Hitherto, various methods have been known as methods for removing the sulfur compounds from such gases, examples thereof including. alkali absorbing, wet oxidizing, ozone oxidizing, activated carbon adsorbing, and burning methods.
However, these conventional methods do not make it possible to remove the alkyl sulfides such as dimethyl sulfide and dimethyl disulfide, which has been designated as special malodorous substances, sufficiently or satisfactorily although the methods can remove many other sulfur compounds.
It has been reported that the activated carbon adsorbing method using bromine-impregnated activated carbon, which is obtained by being impregnated with bromine, can remove dimethyl sulfide and dimethyl disulfide by chemical adsorption unlike physical adsorption by ordinal activated carbon (JP-A-54-132470, JP-B-55-20732, U.S. Pat. No. 4256728 and U.S. Pat. No. 6514907).
However, the quality of the bromine-impregnated activated carbon is uneven due to, for instance, the kind of the activated carbons and the amount of the impregnated bromine. Under these circumstances, alkyl sulfides such as dimethyl sulfide and dimethyl disulfide cannot be necessarily removed satisfactorily.
In the course of research to solve the above-mentioned problems, components, natures, physical properties and so on of various kinds of bromine-impregnated activated carbons have been investigated, it has been eventually found that there is a high correlation between the water retention ratio of activated carbon to be caused to be impregnated with bromine beforehand, an amount of impregnated bromine in the activated carbon and an amount of a chloride content in the activated carbon with adsorption effect of offensive odor substances such as dimethyl sulfide and dimethyl disulfide recognized as special malodorous substances.
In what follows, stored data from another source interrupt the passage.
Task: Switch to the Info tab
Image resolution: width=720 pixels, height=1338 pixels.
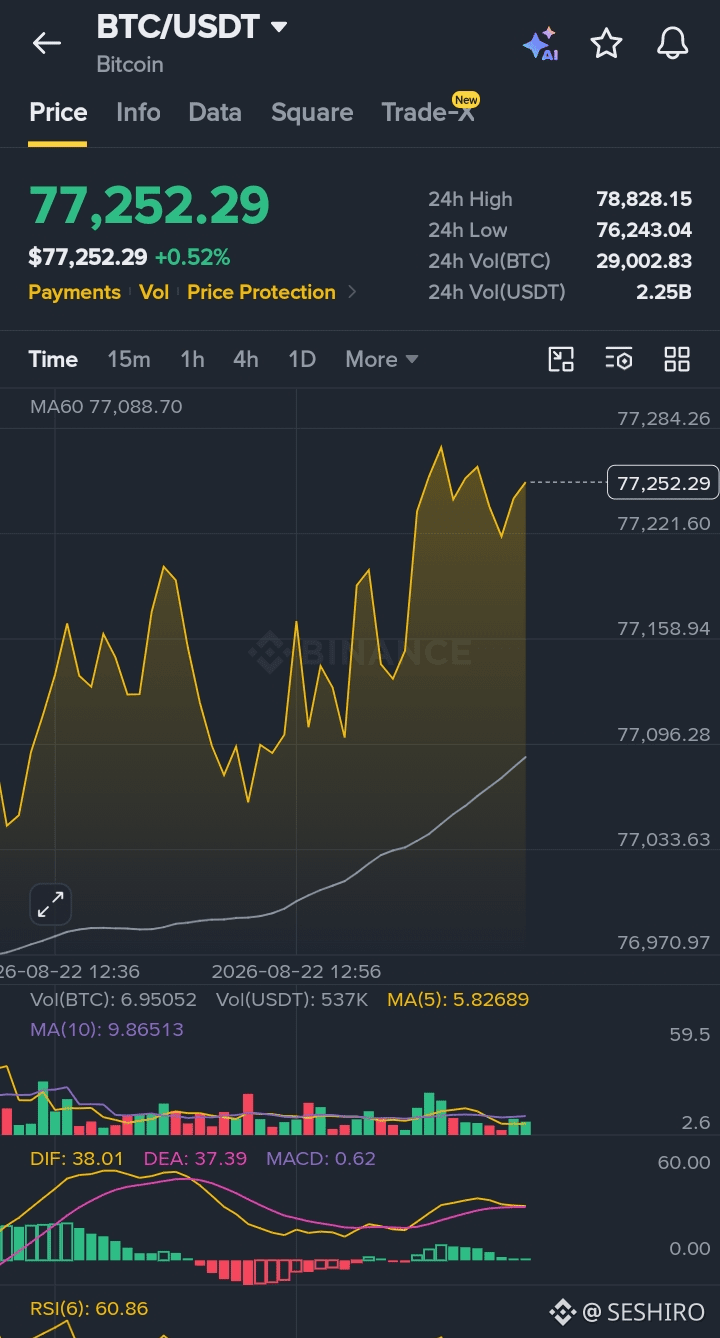Action: click(x=138, y=112)
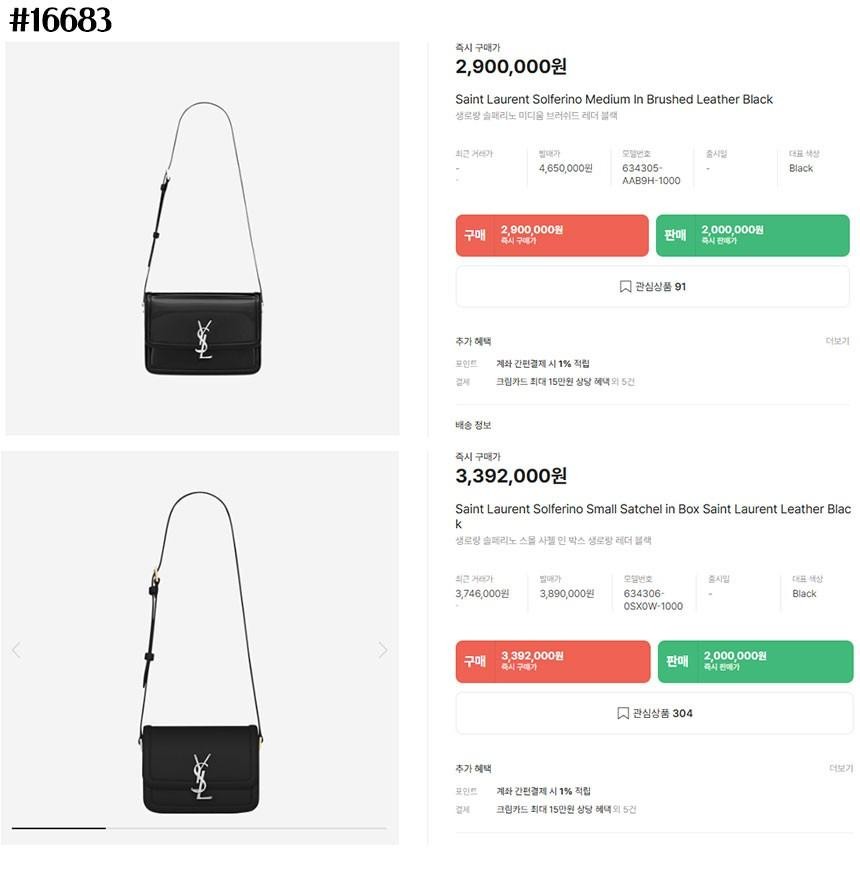
Task: Select the model number 634306-0SX0W-1000
Action: tap(653, 600)
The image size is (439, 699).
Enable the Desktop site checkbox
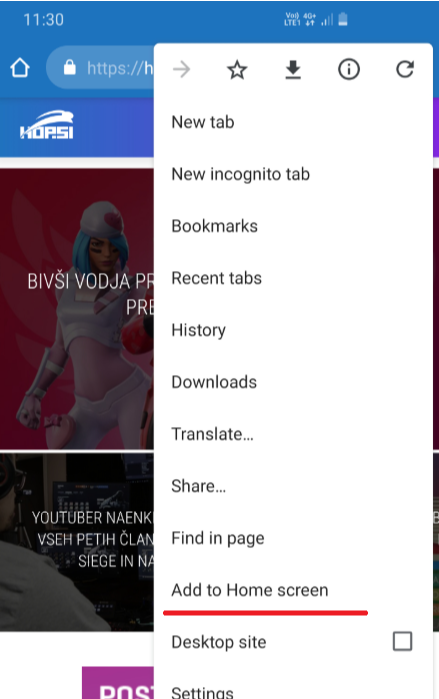[402, 641]
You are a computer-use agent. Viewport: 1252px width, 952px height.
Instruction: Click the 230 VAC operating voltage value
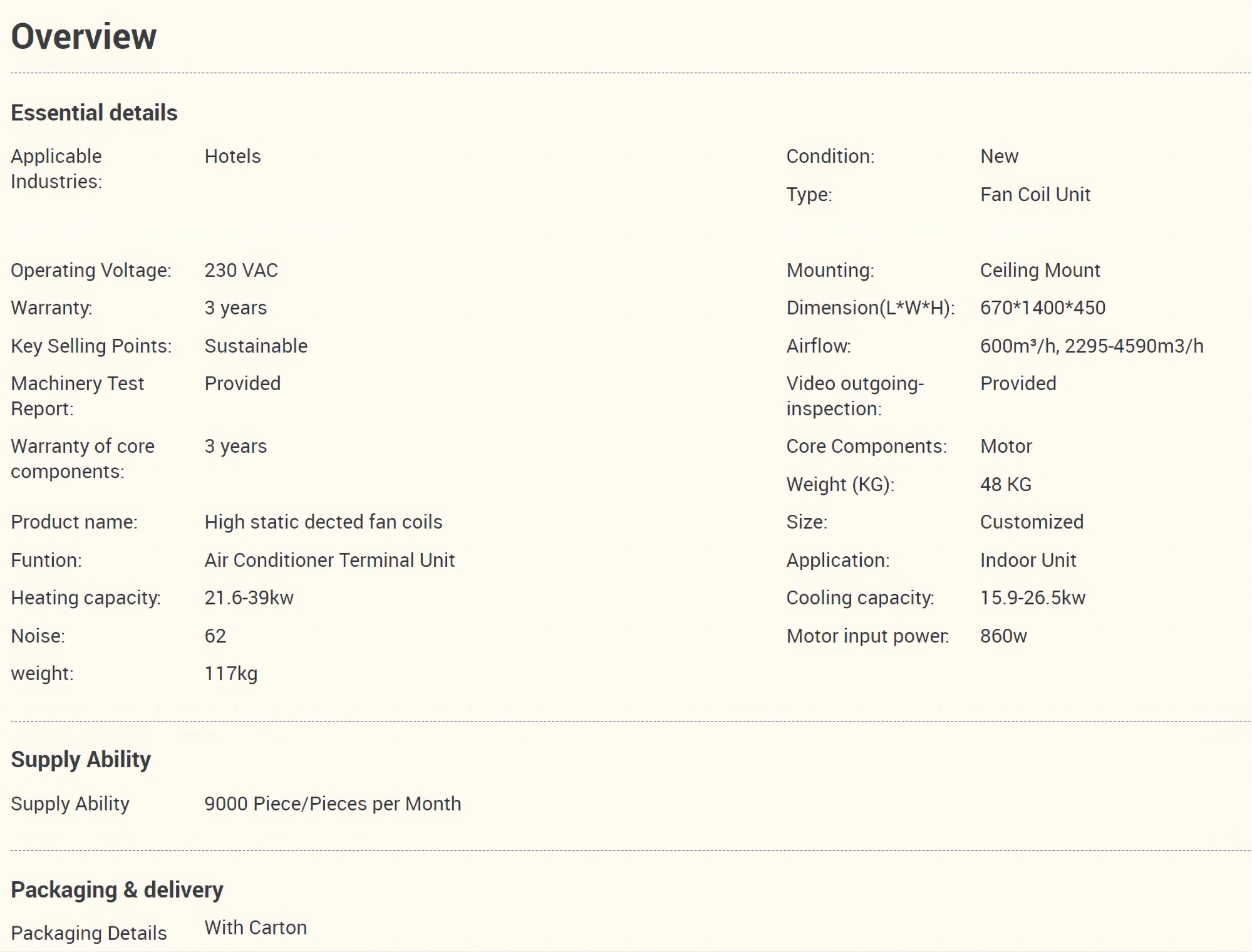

In addition, it has been found that the adsorbing performance of bromine-impregnated activated carbon is affected by the amount of impurities contained in the activated carbon, in particular, chlorides contained in the activated carbon. Thus, the present invention has been made on the basis of these new findings.
That is, the present invention is:
The “water retention ratio” referred to in the present invention can be determined by the following steps:
Water is added to dry activated carbon and sufficiently infiltrated into the activated carbon. Then the activated carbon is dehydrated by, for example, centrifugation, whereby the water between particles of activated carbon is removed but the water in pores of the activated carbon is not removed. The water retention ratio is obtained by calculating the content by weight percentage of the water retained in the activated carbon after the dehydration.
The water retention ratio has a high correlation with the total volume of micro pores which contribute directly to adsorption of the compound and macro pores which function as passages of the compound from the surface to the inner micro pores.
“Chloride content” is determined by the following steps:
After the activated carbon is boiled in water, chloride ions (C1−) contained in the water are quantitatively analyzed by ion chromatography; and the chloride content is shown by the weight percentage relative to the weight of the activated carbon.
The chloride is an element belongs to halogen, to which bromine is also belonged. If the chloride is present previously to bromine inside pores of the activated carbon, the performance for removing alkyl sulfides such as dimethyl sulfide falls down, because chloride has no ability to remove the alkyl sulfides.
One of the objects of the present invention is to provide the bromine impregnated activated carbon which is obtainable by causing the activated carbon having 44.0 to 60.0% by weight of a water retention ratio and less than 0.01% by weight of a chloride content to be impregnated with bromine in an amount 3 to 20% by weight relative to the activated carbon, showing high performance for removing the alky sulfides.
Another object of the present invention is to provide a process for producing the above-mentioned bromine-impregnated activated carbon, wherein raw activated carbon is washed several times with water or ion exchange water or washed with boiling water, or is treated at 500 to 1100° C., preferably at 700 to 900° C. in the absence of oxygen, thereby reducing chloride contents; and the resultant activated carbon is caused to be impregnated with bromine.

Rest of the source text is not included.